Collected data
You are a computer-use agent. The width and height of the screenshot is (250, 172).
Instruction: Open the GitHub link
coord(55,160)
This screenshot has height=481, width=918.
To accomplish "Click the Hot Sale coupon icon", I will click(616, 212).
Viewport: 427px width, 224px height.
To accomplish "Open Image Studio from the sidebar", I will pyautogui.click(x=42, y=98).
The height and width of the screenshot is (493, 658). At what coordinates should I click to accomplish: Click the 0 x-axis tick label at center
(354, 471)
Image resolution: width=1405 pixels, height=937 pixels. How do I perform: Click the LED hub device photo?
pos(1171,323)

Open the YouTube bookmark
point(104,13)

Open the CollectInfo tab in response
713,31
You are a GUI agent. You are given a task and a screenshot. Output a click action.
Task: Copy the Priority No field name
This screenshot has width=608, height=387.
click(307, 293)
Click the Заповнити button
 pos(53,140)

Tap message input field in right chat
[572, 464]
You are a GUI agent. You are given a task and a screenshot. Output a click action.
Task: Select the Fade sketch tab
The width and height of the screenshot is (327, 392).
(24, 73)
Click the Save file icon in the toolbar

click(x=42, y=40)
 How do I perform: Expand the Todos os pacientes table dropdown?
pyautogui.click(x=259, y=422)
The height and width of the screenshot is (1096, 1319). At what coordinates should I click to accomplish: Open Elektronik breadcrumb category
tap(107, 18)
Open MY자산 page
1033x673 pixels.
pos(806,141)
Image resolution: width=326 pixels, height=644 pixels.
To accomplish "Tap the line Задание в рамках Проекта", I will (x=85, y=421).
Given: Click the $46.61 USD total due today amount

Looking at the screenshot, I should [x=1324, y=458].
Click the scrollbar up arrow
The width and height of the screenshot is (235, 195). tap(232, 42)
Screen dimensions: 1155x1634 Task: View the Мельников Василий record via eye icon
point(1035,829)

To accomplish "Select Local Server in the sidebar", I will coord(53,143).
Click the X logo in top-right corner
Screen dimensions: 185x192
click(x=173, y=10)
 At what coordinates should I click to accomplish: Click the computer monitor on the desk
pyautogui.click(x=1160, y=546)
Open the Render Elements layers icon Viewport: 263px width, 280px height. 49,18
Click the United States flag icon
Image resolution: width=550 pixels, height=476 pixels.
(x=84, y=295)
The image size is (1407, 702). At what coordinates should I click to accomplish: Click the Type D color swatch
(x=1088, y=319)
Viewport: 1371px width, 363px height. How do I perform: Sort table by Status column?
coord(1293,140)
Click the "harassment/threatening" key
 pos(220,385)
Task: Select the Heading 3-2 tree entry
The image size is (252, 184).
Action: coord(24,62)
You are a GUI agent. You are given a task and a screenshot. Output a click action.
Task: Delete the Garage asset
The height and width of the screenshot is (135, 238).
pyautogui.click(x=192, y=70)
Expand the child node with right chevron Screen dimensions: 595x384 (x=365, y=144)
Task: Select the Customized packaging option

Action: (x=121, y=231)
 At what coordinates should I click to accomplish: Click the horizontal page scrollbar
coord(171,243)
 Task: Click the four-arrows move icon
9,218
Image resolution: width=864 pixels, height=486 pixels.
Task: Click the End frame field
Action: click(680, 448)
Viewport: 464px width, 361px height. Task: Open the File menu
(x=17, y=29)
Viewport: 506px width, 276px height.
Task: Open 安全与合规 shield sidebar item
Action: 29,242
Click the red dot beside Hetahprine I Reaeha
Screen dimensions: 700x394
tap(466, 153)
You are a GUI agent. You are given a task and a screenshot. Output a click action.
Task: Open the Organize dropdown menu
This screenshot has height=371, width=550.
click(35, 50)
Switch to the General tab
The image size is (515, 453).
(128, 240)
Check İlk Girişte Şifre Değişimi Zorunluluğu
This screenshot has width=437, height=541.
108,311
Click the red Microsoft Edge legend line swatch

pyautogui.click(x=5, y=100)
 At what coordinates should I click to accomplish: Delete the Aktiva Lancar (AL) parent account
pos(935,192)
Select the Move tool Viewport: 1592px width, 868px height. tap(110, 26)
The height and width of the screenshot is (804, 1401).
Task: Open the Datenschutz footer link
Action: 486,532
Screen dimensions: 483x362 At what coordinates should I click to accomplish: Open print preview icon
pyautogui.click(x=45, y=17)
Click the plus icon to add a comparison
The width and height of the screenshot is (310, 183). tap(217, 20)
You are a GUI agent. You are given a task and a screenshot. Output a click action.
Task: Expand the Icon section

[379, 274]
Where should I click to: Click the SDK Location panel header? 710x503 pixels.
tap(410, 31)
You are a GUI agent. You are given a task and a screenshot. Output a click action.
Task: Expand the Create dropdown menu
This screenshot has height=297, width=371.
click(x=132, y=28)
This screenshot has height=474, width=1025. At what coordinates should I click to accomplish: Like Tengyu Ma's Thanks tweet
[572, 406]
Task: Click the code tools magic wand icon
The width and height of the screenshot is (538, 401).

Exercise directions:
Your answer must be the data above, copied exactly from its first line through the line containing "Task: Copy the Priority No field name", and nothing more.

Task response:
You are a computer-use agent. The width and height of the screenshot is (250, 172).
Instruction: Open the GitHub link
coord(55,160)
This screenshot has height=481, width=918.
To accomplish "Click the Hot Sale coupon icon", I will click(616, 212).
Viewport: 427px width, 224px height.
To accomplish "Open Image Studio from the sidebar", I will pyautogui.click(x=42, y=98).
The height and width of the screenshot is (493, 658). At what coordinates should I click to accomplish: Click the 0 x-axis tick label at center
(354, 471)
Image resolution: width=1405 pixels, height=937 pixels. How do I perform: Click the LED hub device photo?
pos(1171,323)

Open the YouTube bookmark
point(104,13)

Open the CollectInfo tab in response
713,31
You are a GUI agent. You are given a task and a screenshot. Output a click action.
Task: Copy the Priority No field name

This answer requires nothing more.